> **Task statement**
Pictures aside, the output must consist of the lines from the one containing "The width and" through the end of the data, reproduced exactly.

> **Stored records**
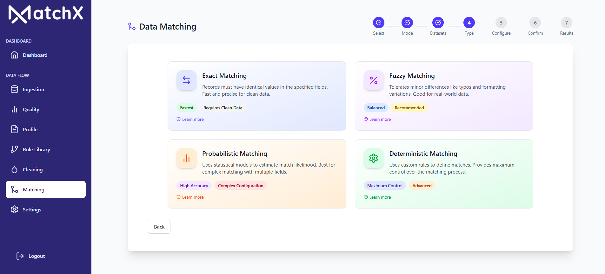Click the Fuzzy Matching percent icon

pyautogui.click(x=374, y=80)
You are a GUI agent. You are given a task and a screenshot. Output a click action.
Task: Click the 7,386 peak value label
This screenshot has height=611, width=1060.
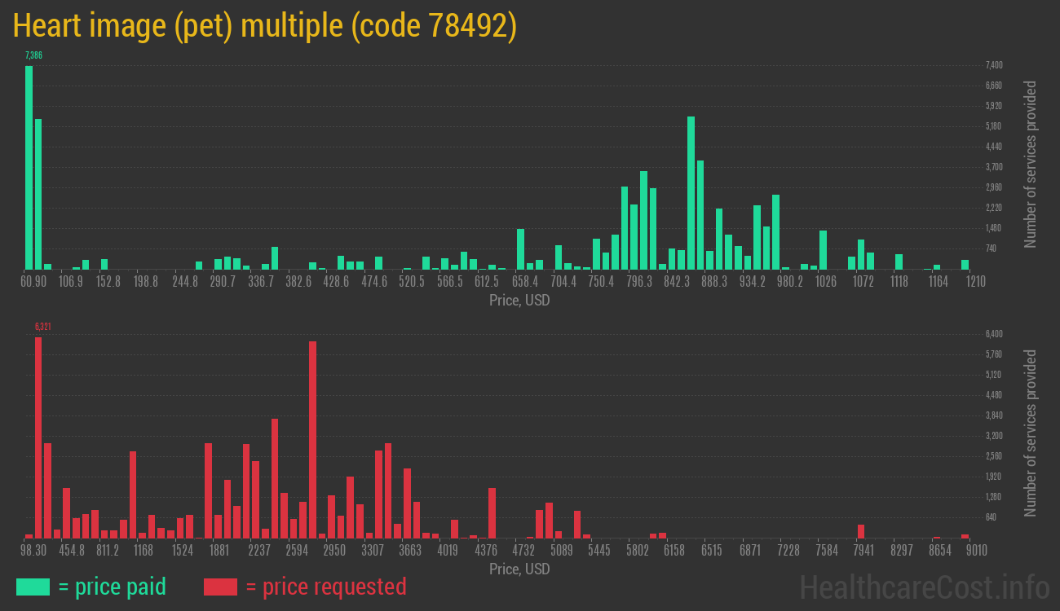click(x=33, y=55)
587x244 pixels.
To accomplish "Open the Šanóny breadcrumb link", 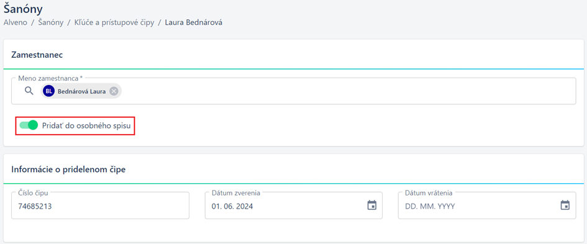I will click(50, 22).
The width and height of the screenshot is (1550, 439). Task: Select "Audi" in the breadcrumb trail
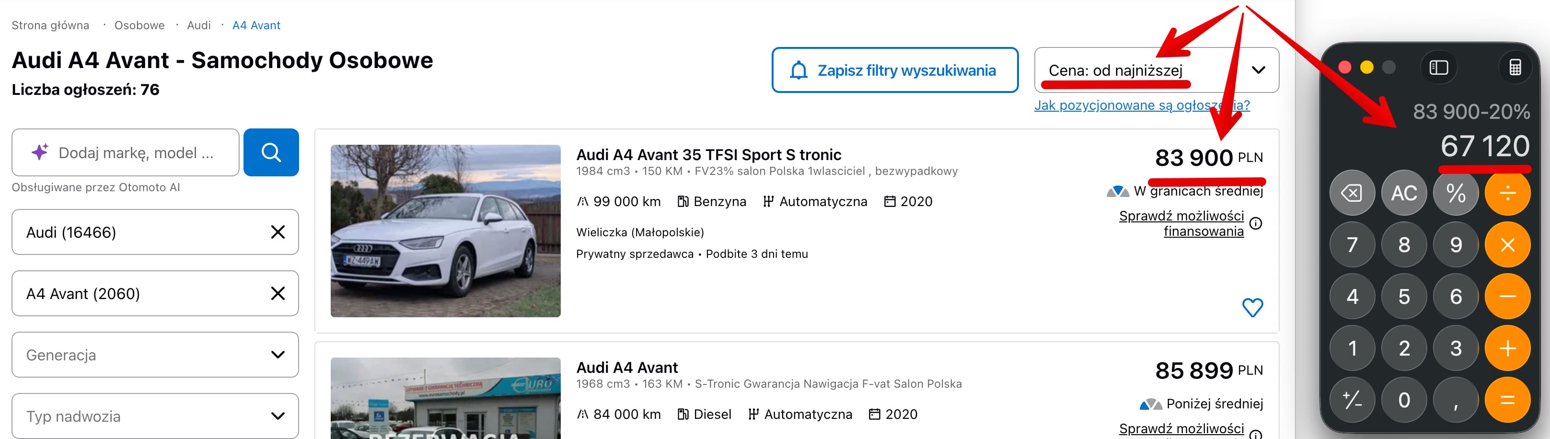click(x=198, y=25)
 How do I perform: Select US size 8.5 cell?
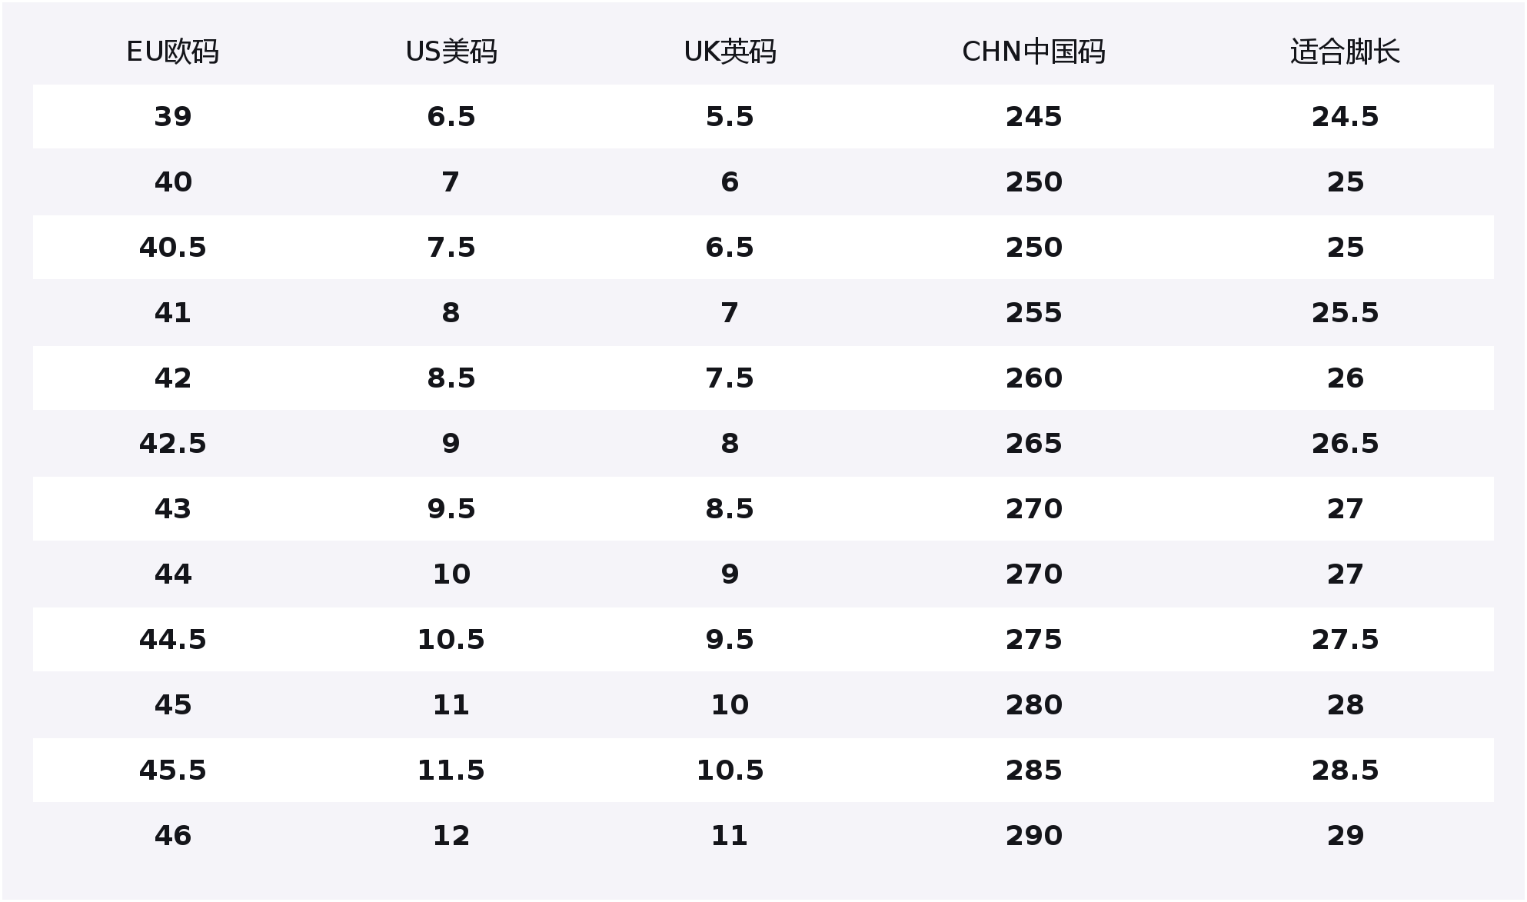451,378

> **Reply to the exercise**
The width and height of the screenshot is (1550, 439). Task: Select "Audi" in the breadcrumb trail
click(x=198, y=25)
 How do I perform: Select US size 8.5 cell?
451,378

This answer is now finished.